A complete guide to e-learning for the Arts Faculty
Information technology can be used to enhance teaching in many ways. There are five convincing reasons for doing so:
- Rapid access to information how?
Get facts and figures, names and dates, accessible in one place.
- Create department, course, module and personal web pages using Sitebuilder.
- Begin with standardised departmental templates for your pages, each following the same basic pattern.
- Add a calendar to your course or module web pages.
- Create a list of links to pages that contain important information.
- Create a reading list, with links to library resources (use the Build A Link tool).
- Put department and course policies, regulations and instructions in a single obvious location.
- Create a glossary page, with key terms and ideas defined.
- Efficient administration how?
Simplify and systematise processes, make them 'self-service', free-up time for other things.

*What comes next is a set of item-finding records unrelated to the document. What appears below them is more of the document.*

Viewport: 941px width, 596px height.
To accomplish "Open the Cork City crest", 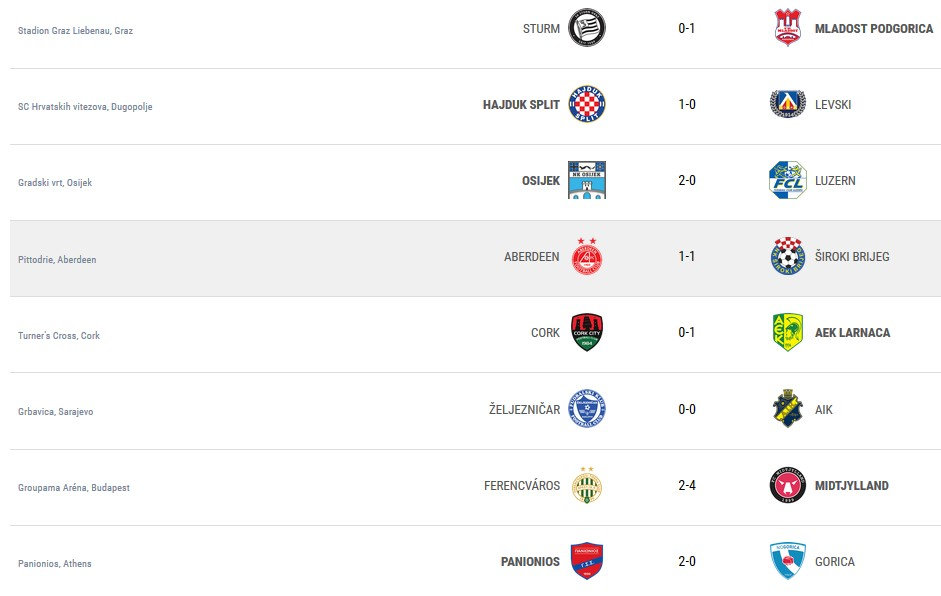I will (587, 332).

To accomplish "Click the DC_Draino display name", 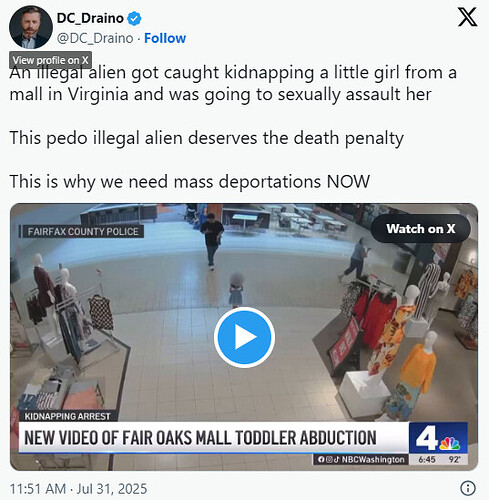I will click(90, 18).
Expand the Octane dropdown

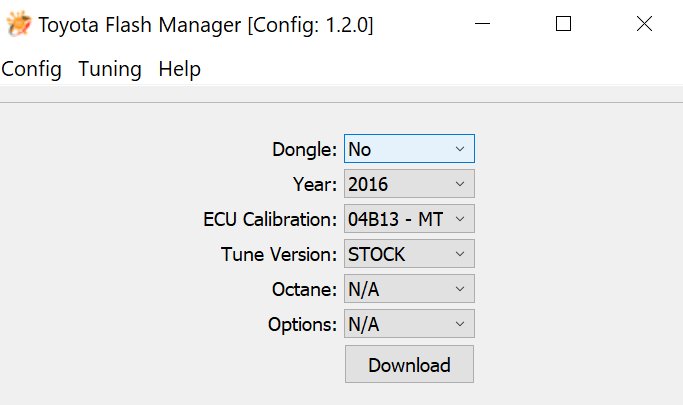click(409, 288)
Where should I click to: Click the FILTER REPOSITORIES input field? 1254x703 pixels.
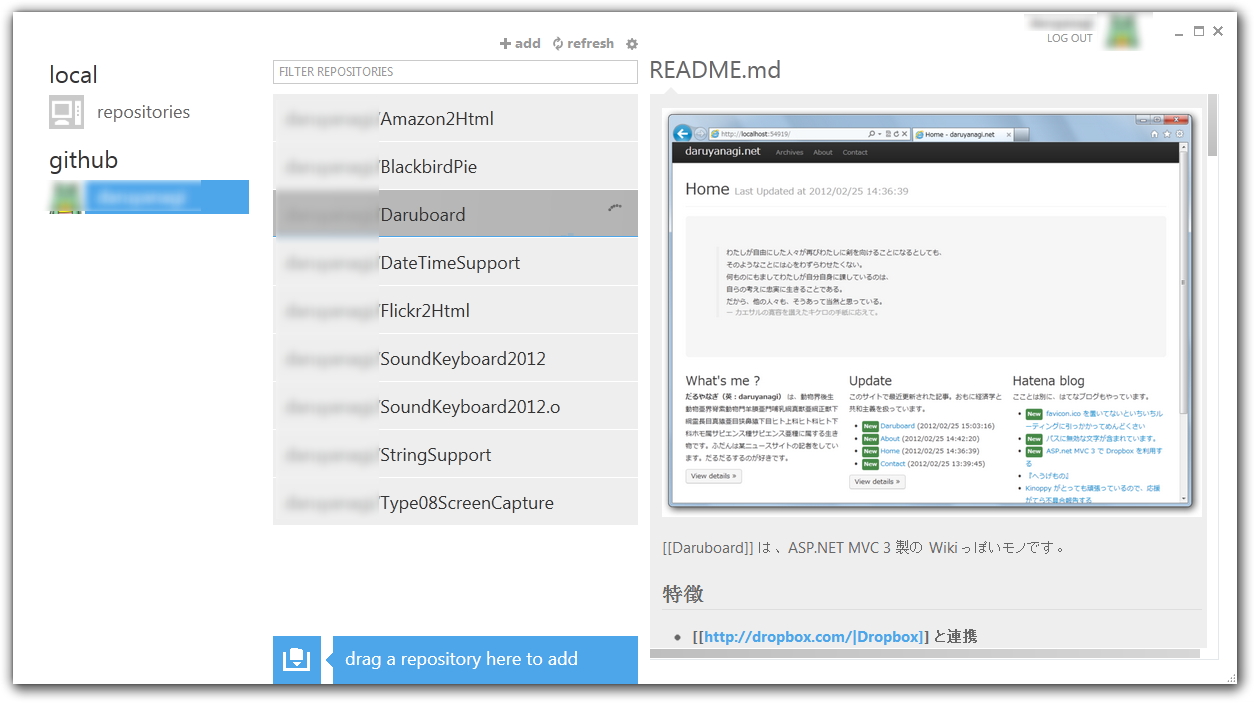pos(455,71)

- Create online forms for collecting information from students (e.g. for essay titles).
- Use online assignment submission forms, along with Turn It In plagiarism detection.
- Create a frequently asked questions (FAQ) page.
- Use a Data Reveal page to return assignment marks to students.
- Use the Mass Mailing system to send emails to groups of students.
- Instant access to resources how?
A student asks a question, you know of a video that will illustrate your answer, find it quickly, play it instantly.
- Always give your uploads a meaningful title, description and keywords (helps with searching).
- Create image gallery pages and upload images.
- Create a Table of Contents page on your web site, upload important files to it (give each file a description and keywords).
- Deep-link to online journal articles.
- Upload audio files to a Podcast page, so that they can be played online or downloaded.
- Embed videos into web pages so that they can be played online.
- Create a web page for each lecture or seminar containing the media files and links that you are likely to use.
- Alternatively, write a blog entry for each lecture or seminar containing everything you think you will need.
- Create a Table of Tags page for searching for files and pages using your keyword schema.
- Making it discursive how?
More than just a transfer of information, get your students to be more engaged and active: students as producers & performers.
- Add a discussion forum to your web pages.
- Prompt discussions in advance with questions and instructions.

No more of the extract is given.